Patient*Innen zur Kunsttherapie zu ermutigen, erweist sich oft als schwer. Jean-Michel Capt sagt, das sei das Schwierigste an seiner Arbeit. Er ist stets bei den Visiten der Patient*innen anwesend und mit den  Ärzten und dem Pflegepersonal im Gespräch, was als Orientierungshilfe dient. Danach besucht er die entsprechende Person in ihrem Zimmer, setzt sich zu ihr und stellt sich und seine Arbeit im Atelier vor. Er rät zu einer Kunsttherapie. Lehnt die Person das Angebot ab, versucht er es erneut und schlägt vor, dass sie zum Beispiel genau die Emotionen, die sie in diesem Moment empfindet, im Atelier kreativ verarbeiten könnte. Teilweise benötigen die Patient*innen nur etwas Zeit, bis sie plötzlich nach zwei Wochen im Atelier stehen, um zu Farbstiften und Pinseln zu greifen. Mein eigenes Bild habe ich im Anschluss an das Interview mitgenommen, denn Jean-Michel sagt, jedes Werk gehöre dem Künstler*in und ist dessen Besitz. Alles was im Atelier erschaffen wird, sei vertraulich und es liege an der Person zu interpretieren, so Jean-Michel Capt. Daher äussert Jean-Michel Capt nie seine Interpretation und notiert sich lediglich Überlegungen und Hypothesen. Interpretieren die Therapeut*innen die Werke der Patient*innen selbst, dann funktioniere die Kunsttherapie nicht, erklärt Jean-Michel Capt. In diesem Fall würde die Wahrnehmung der Patient*innen selbst verzerrt werden von den Interpretationen, Ansichten der Therapeuten und das wäre nicht rechtens. Zur Veranschaulichung zeigt mir Jean-Michel Capt die Malstaffelei, auf der noch die Unterlage klemmt und Farbspuren der verschiedenen Patient*innen zu sehen sind. Er zeigt mit dem Finger auf die Unterlage. Erst dann sehe ich, wie sich über die Zeit hinweg aus den Kritzeleien und Farbspritzern ein Strichmännchen gebildet hat. Genau dies sei der Grund, wieso Jean-Michel Capt die Werke nie als Erster interpretiert. Hätte er mich nicht darauf hingewiesen, dann hätte ich das Strichmännchen womöglich gar nicht entdeckt oder etwas anderes gesehen. Somit hat er mich mit seiner Perspektive geprägt. Sobald aber die Patient*innen von sich aus eine Symbolik in ihrer Kunst erkennen und ansprechen, geht Jean-Michel darauf ein und vertieft die Thematik mit entsprechenden Fragen. Es existiert demnach eine Art Reihenfolge, wie Jean-Michel Capt erklärt: «Man sagt, dass es drei sind: Der Patient, die Kreation und dann der Therapeut.»
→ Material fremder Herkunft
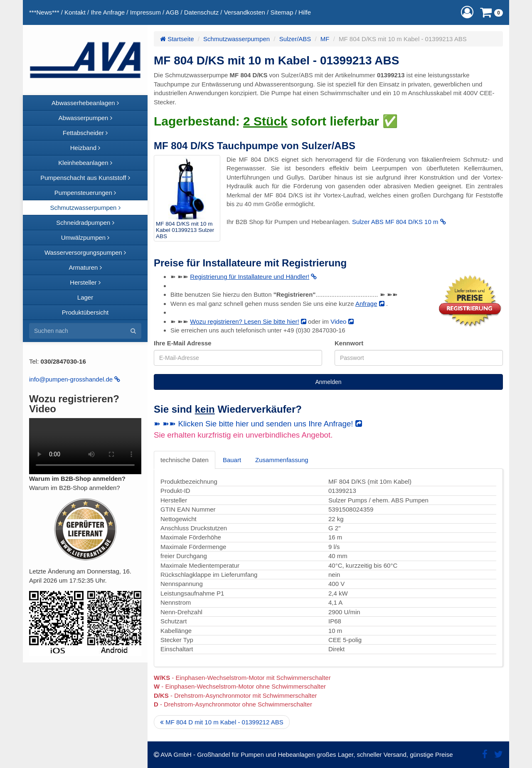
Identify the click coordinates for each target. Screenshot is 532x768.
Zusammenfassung (282, 460)
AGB (172, 12)
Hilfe (305, 12)
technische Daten (185, 460)
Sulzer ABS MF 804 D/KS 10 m (399, 222)
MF (325, 39)
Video (342, 321)
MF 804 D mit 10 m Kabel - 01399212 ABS (222, 722)
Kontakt (75, 12)
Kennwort (349, 343)
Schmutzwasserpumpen (236, 39)
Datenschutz (201, 12)
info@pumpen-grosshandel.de (74, 379)
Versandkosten (244, 12)
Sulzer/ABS (295, 39)
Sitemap (281, 12)
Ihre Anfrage (108, 12)
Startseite (177, 39)
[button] (467, 12)
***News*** (44, 12)
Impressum (145, 12)
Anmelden (328, 382)
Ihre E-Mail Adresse (182, 343)
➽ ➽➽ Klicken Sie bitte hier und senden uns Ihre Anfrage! (258, 423)
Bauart (232, 460)
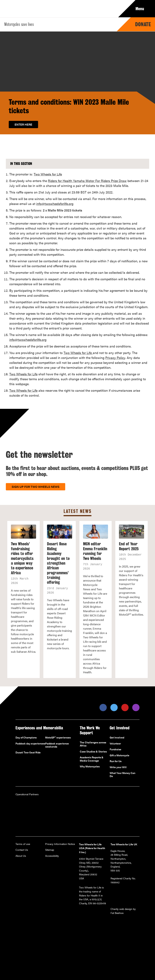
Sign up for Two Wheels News (35, 487)
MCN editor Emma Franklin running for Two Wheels (95, 551)
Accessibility (52, 856)
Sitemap (50, 850)
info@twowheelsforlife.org (55, 204)
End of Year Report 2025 (129, 546)
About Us (21, 856)
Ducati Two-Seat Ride (28, 752)
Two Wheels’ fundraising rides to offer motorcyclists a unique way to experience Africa (22, 558)
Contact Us (22, 850)
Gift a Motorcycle (120, 755)
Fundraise (115, 749)
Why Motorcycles (89, 766)
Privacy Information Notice (60, 844)
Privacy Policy (115, 358)
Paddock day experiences (30, 743)
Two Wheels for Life (48, 174)
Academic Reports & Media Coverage (91, 759)
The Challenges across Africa (93, 744)
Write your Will (118, 767)
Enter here (23, 124)
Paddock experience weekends (57, 745)
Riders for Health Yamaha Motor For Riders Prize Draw (87, 181)
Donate (143, 24)
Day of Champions (26, 737)
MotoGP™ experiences (58, 737)
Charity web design (121, 909)
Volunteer (115, 743)
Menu (142, 9)
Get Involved (117, 737)
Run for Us (115, 761)
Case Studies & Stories (93, 751)
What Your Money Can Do (122, 775)
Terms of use (23, 844)
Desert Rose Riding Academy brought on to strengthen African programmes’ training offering (58, 563)
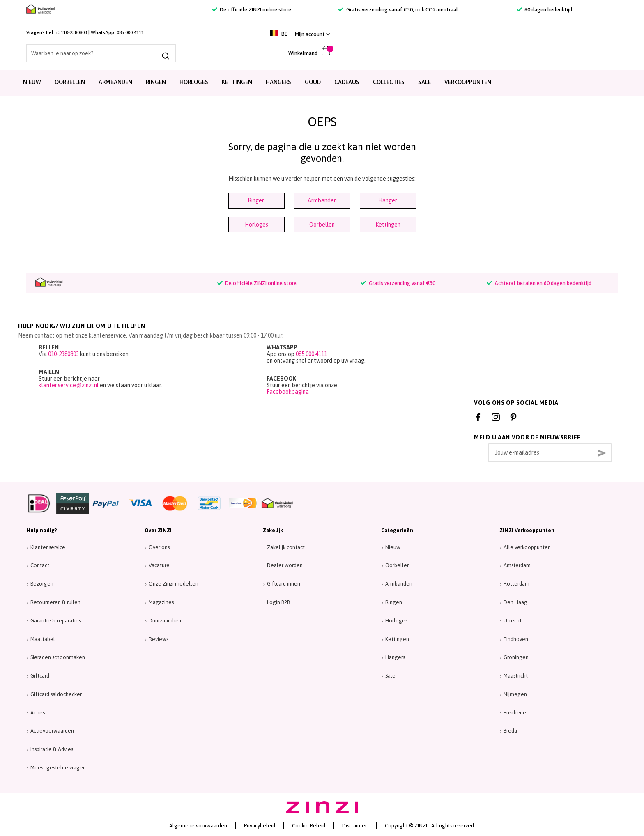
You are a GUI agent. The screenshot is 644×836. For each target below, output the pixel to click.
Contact (40, 565)
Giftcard (40, 675)
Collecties (389, 82)
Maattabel (43, 639)
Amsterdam (517, 565)
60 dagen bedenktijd (544, 9)
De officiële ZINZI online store (251, 9)
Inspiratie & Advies (52, 749)
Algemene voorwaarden (198, 825)
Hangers (278, 82)
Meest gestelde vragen (58, 767)
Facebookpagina (288, 392)
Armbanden (115, 82)
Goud (313, 82)
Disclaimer (354, 825)
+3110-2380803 (71, 32)
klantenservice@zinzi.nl (69, 385)
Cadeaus (347, 82)
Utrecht (513, 620)
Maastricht (515, 675)
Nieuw (32, 82)
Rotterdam (516, 583)
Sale (390, 675)
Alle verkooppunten (527, 547)
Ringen (156, 82)
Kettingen (237, 82)
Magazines (161, 602)
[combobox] (101, 53)
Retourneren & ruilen (55, 602)
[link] (598, 34)
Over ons (159, 547)
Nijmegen (515, 694)
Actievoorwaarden (52, 730)
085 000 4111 (130, 32)
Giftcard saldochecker (56, 694)
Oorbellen (70, 82)
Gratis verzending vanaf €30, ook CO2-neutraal (398, 9)
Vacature (159, 565)
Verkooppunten (468, 82)
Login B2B (278, 602)
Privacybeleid (260, 825)
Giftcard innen (283, 583)
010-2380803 (63, 354)
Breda (510, 730)
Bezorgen (42, 583)
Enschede (515, 712)
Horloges (194, 82)
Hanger (388, 200)
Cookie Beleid (308, 825)
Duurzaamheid (166, 620)
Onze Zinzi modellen (173, 583)
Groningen (516, 657)
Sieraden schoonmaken (58, 657)
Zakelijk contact (286, 547)
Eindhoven (516, 639)
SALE (424, 82)
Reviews (159, 639)
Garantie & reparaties (55, 620)
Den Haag (515, 602)
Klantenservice (48, 547)
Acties (37, 712)
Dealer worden (285, 565)
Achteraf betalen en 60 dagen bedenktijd (539, 283)
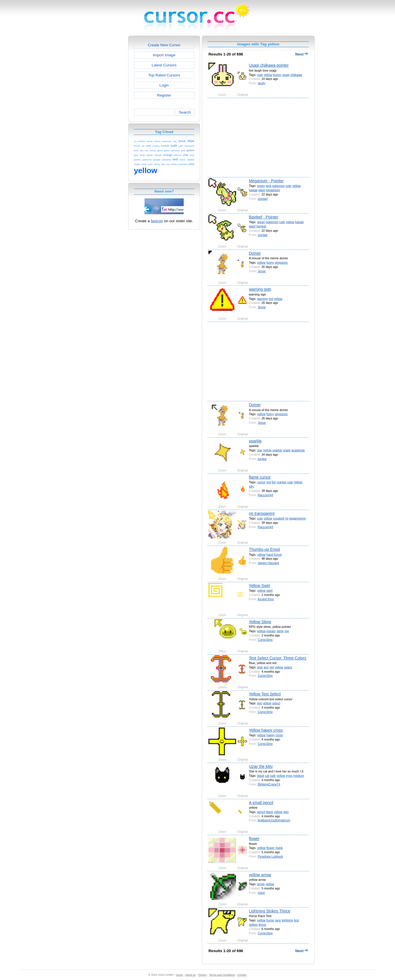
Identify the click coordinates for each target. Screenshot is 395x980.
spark (287, 450)
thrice (262, 924)
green (261, 186)
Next (302, 54)
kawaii (253, 190)
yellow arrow (260, 875)
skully (261, 83)
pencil (261, 811)
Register (164, 95)
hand (270, 554)
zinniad (262, 199)
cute (260, 75)
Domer (255, 253)
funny (270, 262)
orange (281, 482)
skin (286, 811)
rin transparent (262, 514)
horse (270, 920)
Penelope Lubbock (270, 856)
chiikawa (296, 75)
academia (298, 450)
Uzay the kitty (261, 767)
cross (279, 735)
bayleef (261, 226)
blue (260, 667)
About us (190, 975)
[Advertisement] (103, 122)
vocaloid (278, 518)
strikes (253, 924)
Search (185, 112)
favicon (157, 221)
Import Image (164, 55)
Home (179, 975)
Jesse (262, 271)
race (278, 920)
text (266, 667)
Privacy (202, 975)
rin (286, 518)
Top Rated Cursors (164, 75)
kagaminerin (297, 518)
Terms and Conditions (222, 975)
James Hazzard (268, 563)
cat (267, 775)
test (296, 920)
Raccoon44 (265, 495)
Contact (242, 975)
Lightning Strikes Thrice (270, 911)
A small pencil (261, 803)
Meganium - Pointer (266, 181)
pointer (271, 631)
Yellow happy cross (266, 730)
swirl (269, 590)
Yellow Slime (260, 622)
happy (270, 735)
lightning (287, 920)
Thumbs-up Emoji (264, 549)
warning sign (260, 289)
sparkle (255, 441)
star (260, 450)
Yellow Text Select (265, 694)
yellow (268, 75)
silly (251, 486)
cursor (261, 482)
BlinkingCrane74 (269, 784)
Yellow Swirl (259, 585)
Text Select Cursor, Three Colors (278, 658)
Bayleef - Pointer (264, 217)
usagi (286, 75)
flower (254, 838)
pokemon (278, 186)
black (261, 775)
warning (262, 299)
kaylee (262, 459)
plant (261, 190)
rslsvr (261, 892)
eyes (289, 775)
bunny (277, 75)
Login (164, 85)
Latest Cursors (164, 65)
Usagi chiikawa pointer (269, 65)
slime (280, 631)
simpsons (281, 262)
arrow (261, 884)
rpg (286, 631)
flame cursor (260, 477)
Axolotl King (265, 599)
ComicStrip (265, 640)
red (271, 299)
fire (274, 482)
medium (299, 775)
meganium (273, 190)
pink (269, 186)
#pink (279, 848)
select (288, 667)
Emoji (278, 554)
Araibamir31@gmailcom (274, 820)
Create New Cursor (164, 45)
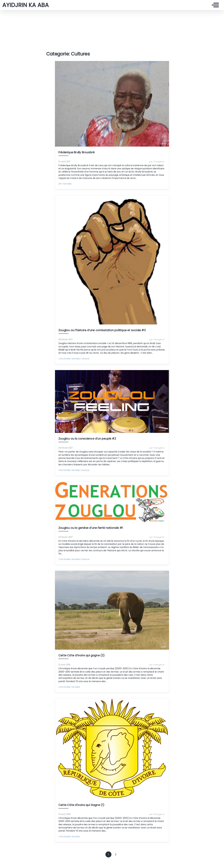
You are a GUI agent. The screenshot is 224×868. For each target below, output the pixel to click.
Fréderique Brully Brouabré (76, 152)
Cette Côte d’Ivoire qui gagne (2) (82, 655)
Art (60, 184)
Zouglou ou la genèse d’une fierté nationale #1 (91, 528)
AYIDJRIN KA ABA (26, 5)
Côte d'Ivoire (64, 359)
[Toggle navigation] (215, 5)
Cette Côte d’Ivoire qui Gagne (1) (81, 805)
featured (67, 184)
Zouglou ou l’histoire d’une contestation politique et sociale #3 (102, 330)
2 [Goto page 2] (116, 855)
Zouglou (85, 359)
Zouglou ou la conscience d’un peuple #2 (87, 439)
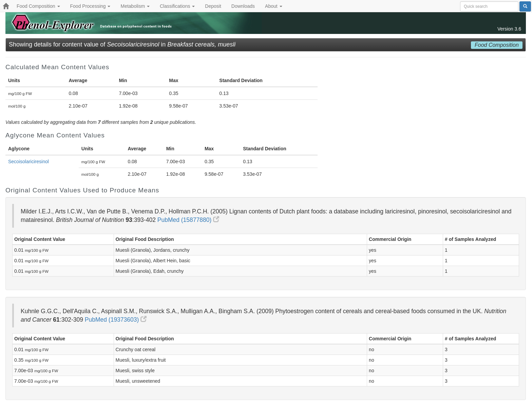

Die Kunstwerke werden nach der Therapie stets sicher in einem Schrank im Atelier aufbewahrt. Fertige Arbeiten werden der Künstler*in ausgehändigt oder später den Familienangehörigen als Erinnerungsstück übergeben.

Das lichtdurchflutete Atelier, mit einem grossen Tisch am Eingang und einer Fensterfront, durch die man auf die Bergketten von Freiburg blickt, stellt eine Art Rückzugsort für die Patient*Innen dar. Einen Ort, an dem sie sich wohl und sicher fühlen und der Kreativität keine Grenzen gesetzt sind. An dieser Stelle klopft Jean-Michel Capt auf den Tisch und sagt: «Dieser Tisch hier ist auch schon kaputt gegangen, sogar zwei Mal.» Denn beim Malen, Formen und Kreieren werden unbewusst viele Emotionen ausgelöst. Die Kunst dient als Medium, das die Aufgabe der Sprache übernimmt. Das ist die Kunsttherapie.